Furthermore, microbiological analysis was not conducted in this research. So far, antibacterial efficacy of Manuka on periodontal pathogens was shown only in in vitro studies [17
]. Thus, further data is needed from studies on humans. Studies with mid- and long-term follow-ups may show possible prolonged effects of this adjunctive on the subgingival microbial composition compared to subgingival debridement alone.

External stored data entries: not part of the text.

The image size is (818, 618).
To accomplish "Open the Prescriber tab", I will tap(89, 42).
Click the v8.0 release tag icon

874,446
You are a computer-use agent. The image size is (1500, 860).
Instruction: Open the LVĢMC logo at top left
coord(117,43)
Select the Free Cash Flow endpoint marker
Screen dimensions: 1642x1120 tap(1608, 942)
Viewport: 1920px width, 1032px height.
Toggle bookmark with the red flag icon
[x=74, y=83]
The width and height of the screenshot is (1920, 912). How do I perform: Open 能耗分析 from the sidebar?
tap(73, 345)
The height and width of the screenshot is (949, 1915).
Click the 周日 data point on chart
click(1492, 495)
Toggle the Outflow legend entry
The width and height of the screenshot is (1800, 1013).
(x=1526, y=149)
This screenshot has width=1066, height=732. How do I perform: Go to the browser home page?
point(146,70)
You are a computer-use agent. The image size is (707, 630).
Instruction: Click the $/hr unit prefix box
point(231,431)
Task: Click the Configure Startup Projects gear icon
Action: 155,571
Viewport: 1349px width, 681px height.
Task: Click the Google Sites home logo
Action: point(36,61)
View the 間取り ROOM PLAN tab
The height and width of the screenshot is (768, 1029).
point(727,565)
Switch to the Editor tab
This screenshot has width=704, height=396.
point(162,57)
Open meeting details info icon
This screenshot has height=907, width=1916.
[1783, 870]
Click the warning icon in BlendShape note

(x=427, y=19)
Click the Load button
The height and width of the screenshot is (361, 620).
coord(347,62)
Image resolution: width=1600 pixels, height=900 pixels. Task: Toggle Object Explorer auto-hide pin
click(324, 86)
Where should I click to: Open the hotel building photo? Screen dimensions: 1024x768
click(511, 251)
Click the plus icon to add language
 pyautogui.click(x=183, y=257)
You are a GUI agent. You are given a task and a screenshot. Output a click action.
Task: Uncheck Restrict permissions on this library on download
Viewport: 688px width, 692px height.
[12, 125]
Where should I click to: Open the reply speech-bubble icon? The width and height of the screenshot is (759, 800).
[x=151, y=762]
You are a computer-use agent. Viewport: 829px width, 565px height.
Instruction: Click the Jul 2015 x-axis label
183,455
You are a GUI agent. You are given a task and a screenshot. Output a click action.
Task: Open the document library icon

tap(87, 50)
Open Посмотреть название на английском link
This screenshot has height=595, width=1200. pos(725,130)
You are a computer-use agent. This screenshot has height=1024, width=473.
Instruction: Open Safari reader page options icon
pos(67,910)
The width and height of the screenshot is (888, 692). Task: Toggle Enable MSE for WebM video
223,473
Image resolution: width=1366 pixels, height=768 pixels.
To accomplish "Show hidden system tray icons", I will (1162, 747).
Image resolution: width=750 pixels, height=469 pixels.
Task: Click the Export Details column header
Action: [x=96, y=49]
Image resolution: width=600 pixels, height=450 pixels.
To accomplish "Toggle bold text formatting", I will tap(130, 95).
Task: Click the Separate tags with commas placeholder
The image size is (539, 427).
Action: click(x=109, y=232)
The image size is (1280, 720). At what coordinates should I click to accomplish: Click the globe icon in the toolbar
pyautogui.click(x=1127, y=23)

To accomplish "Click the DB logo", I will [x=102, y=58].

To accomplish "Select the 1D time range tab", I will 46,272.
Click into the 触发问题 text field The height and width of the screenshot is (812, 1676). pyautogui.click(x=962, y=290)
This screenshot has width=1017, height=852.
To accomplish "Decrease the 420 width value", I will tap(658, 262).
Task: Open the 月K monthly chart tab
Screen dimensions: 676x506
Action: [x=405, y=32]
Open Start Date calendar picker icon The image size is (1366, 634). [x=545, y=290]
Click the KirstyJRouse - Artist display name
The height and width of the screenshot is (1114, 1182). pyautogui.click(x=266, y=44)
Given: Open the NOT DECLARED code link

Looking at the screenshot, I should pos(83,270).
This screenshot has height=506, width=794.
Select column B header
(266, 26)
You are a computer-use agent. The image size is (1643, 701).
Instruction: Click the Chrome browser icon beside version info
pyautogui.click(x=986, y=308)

The statistical analysis was performed at the level of individual periodontal sites, meaning that the statistical unit was represented by the site instead of the patient. When individual sites are considered as statistical units, the actual sample size becomes 2025 (12 subjects × 28.125 teeth per subject on average × 6 sites per tooth = 2025 sites in total). Calculating the “delta” values for PPD and CAL and using these values instead of the original pooled PPD and CAL values measured at each individual time point provided higher statistical power for identifying significant differences in the comparisons of the NSPT + Manuka and the NSPT-only quadrants. By calculating the differences in PPD and CAL at the level of the individual site, the heterogeneity among sites becomes less influential, as the “net” effect is isolated for each site and used for the statistical analysis rather than pooling the original PPD and CAL values measured at individual time points. This reasoning explains why the significant effects of Manuka honey were identified only for delta PPD and delta CAL variables and not for the original PPD and CAL variables. Furthermore, the authors are aware of the possible disadvantages of the split-mouth design. As both sides received some modality of treatment and the product itself comes in a highly viscous form and is delivered locally, the possibility of the carry-across effect (i.e., bacterial contamination from an untreated sides/possible effect of the Manuka honey on the NSPT-only quadrants) was minimized [29
]; however, we do recognize a risk of it happening. A relatively high number of teeth (20 teeth) set as an inclusion criterion also positively influenced the similarity between randomization units.